Avevamo ottenuto l'ok all'intervista più delicata. Paul, un uomo con problemi psichici era stato trattenuto in arresto, legato ad un albero per molto tempo, ma ora era tornato libero ed aveva accettato di parlare con noi. Sarebbe stata questa, una delle tante interviste da fare in Sud Sudan, per raccontare, da una determinata angolatura, la salute mentale, anche in vista del prossimo 10 ottobre, Giornata Mondiale della Salute Mentale.

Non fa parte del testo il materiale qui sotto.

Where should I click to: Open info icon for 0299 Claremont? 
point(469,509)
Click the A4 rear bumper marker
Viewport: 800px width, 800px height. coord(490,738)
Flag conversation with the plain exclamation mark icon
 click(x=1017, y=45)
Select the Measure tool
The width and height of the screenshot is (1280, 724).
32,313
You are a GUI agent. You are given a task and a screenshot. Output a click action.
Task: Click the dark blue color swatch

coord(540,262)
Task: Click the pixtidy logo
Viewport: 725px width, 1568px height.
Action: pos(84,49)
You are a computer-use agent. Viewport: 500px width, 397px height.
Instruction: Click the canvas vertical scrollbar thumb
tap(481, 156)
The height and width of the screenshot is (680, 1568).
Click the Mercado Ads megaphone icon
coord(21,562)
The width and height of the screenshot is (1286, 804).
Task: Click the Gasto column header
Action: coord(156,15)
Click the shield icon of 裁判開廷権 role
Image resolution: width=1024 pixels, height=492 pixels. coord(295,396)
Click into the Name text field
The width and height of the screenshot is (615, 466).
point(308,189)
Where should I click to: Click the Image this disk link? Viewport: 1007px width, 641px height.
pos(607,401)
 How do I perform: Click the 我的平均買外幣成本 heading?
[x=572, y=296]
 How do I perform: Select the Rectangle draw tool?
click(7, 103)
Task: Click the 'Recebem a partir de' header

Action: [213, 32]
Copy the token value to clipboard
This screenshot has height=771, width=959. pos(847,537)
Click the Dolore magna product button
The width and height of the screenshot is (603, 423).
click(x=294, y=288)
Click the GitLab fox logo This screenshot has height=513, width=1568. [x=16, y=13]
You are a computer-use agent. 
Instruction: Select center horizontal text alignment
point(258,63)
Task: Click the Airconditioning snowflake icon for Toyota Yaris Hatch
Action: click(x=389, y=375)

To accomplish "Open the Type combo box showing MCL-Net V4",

Ci aspettava un Paese con una storia a dir poco tormentata. Una guerra durata 22 anni, che poi ha visto il distacco dall'attuale Sudan. La nascita di un nuovo Paese nel 2011 e altre due guerre civili, nel 2013 e 2016. Violenza e insicurezza ne hanno a lungo minato lo sviluppo socioeconomico. Il Sud Sudan è oggi uno dei Paesi più poveri al mondo, con oltre la metà dei suoi circa 12 milioni di cittadini che vivono al di sotto della soglia di povertà.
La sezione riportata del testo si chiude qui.